Paul Vacca
Les histoires de bulles finissent mal en général
Même une industrie sérieuse avec une véritable valeur transformatrice n’est pas à l’abri des bulles spéculatives…
Ce serait un monde délicieux si l’on pouvait à l’avance définir quand une bulle financière est en train de se former et quand elle est susceptible d’éclater. Armés d’éléments tangibles et rationnels, nous pourrions tous, professionnels ou simples amateurs, investir en toute sérénité. Au lieu de cela, nous sommes abreuvés par une multitude d’avis contradictoires, du simple tweet à l’étude experte.
Que croire, par exemple, sur les cryptomonnaies, les NFT ou même le métavers? Ceux qui les défendent comme de nouveaux paradigmes appelés à structurer notre avenir? Ou ceux qui le fustigent comme simple effet de mode et de spéculation éphémère?
Une question qui n’est pas nouvelle, évidemment. Dès 1841, Charles Mackay, un écrivain écossais, en parlait dans Extraordinary Popular Delusions and the Madness of Crowds, un best-seller dans lequel il dissèque entre autres cette étrange frénésie financière qui saisit la Hollande en 1637: la tulipe-mania. Les riches marchands s’arrachaient la Semper Augustus pour l’exhiber à leurs congénères contre la bagatelle d’un million de dollars d’aujourd’hui, avant que ses oignons ne retrouvent un cours normal.
Quel que soit l’objet, une bulle s’installera à partir du moment où l’on sent que ledit objet trouvera preneur.
Une analyse truffée d’anecdotes qui valut à Charles Mackay d’être intronisé gourou des bulles financières. Or, comme le révèle l’“undercover economist” Tim Harford dans un article du Financial Times en janvier dernier, cette position d’expert n’empêcha nullement Mackay d’être absolument aveugle à la plus grande bulle financière qui était en train de gonfler sous ses yeux. Celle concernant une technologie en pleine effervescence à cette époque: le chemin de fer.

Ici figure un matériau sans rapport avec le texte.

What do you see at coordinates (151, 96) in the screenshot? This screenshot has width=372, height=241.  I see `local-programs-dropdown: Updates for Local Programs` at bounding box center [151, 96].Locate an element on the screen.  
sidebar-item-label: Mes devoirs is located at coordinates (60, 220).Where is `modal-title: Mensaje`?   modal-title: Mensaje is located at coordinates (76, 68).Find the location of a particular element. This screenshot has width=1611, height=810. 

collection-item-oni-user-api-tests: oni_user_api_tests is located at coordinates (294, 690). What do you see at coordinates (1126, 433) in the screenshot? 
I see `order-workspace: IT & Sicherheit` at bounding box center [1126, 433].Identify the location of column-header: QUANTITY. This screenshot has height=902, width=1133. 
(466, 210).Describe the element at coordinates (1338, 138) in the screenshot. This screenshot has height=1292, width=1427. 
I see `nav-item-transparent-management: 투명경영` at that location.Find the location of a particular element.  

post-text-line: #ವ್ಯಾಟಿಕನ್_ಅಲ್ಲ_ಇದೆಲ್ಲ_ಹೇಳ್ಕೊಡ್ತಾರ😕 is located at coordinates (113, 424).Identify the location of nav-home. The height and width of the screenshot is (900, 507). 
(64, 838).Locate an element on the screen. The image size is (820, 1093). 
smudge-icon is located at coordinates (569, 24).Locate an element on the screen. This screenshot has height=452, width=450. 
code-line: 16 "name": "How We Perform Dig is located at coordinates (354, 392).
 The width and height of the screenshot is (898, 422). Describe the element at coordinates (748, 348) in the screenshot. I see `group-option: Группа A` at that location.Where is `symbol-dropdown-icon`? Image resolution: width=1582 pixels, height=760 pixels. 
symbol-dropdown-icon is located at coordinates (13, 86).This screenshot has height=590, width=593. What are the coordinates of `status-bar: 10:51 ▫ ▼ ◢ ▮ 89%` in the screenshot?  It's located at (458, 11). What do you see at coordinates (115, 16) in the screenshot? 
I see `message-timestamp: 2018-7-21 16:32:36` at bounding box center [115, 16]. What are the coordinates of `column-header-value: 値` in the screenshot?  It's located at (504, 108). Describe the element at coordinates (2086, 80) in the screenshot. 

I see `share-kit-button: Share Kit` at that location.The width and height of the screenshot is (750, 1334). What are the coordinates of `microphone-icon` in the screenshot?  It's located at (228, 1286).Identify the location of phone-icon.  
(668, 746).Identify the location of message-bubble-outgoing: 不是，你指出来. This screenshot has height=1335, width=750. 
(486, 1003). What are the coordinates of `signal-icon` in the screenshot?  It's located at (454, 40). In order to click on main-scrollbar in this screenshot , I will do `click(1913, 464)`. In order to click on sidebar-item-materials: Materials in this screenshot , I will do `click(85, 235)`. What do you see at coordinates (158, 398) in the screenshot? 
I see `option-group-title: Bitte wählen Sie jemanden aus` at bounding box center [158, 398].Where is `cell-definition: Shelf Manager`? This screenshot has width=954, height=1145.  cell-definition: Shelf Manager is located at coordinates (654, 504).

Des sociétés privées levaient des fonds tous azimuts pour poser des voies et développer des lignes. Ce fut la frénésie. Une ruée sur les actions touchant même les plus modestes puisqu’il suffisait de verser un acompte de 5% pour se rendre propriétaire d’une action entière (les 95% restant payables sur les éventuels bénéfices à venir).
Quoi de plus imprévisible et non modélisable que le désir?
Sauf que la locomotive financière s’emballa, passant du plein régime à la surchauffe, et finit par exploser, laissant beaucoup de monde sur le carreau, d’autant que certains firent dérailler leur fonds d’investissement (comme Sam Bankman-Fried le fit plus tard avec FTX dans les cryptos) à coups de malversations, fraudes et autres blanchiments.
Comment se fait-il alors qu’un expert ès bulles comme Mackay n’ait rien vu venir? Peut-être était-il trop partie prenante de la bulle en tant que rédacteur en chef bénéficiaire de la manne publicitaire des entrepreneurs du rail? Les bulles financières sont, par essence, sujettes aux bulles de filtres: on ne voit que ce qui va dans notre sens.
Mais comme le souligne Tim Harford, ce fut surtout par excès de confiance. Partant de son expertise sur la tulipe-mania avec 200 ans de recul, il a pensé qu’il était facile de repérer une bulle financière. Le chemin de fer, industrie d’avenir par excellence, n’avait rien à voir avec quelque chose d’aussi frivole qu’une tulipe. Or, même une industrie sérieuse avec une véritable valeur transformatrice n’est pas à l’abri des bulles. On en a eu la preuve dans les années 2000 avec la bulle internet dont la valeur transformatrice fait peu de doutes aujourd’hui.
C’est que les phénomènes de bulles (ou de mania) tiennent moins à l’objet qui les motive qu’à la dynamique sociale qui les entoure. Quel que soit l’objet, une bulle s’installera à partir du moment où l’on sent que ledit objet trouvera nécessairement preneur avec un bénéfice. C’est-à-dire que le désir pour l’objet est là. Or, quoi de plus imprévisible et non modélisable que le désir? Pas étonnant que les bulles, comme les histoires d’amour, finissent mal… en général.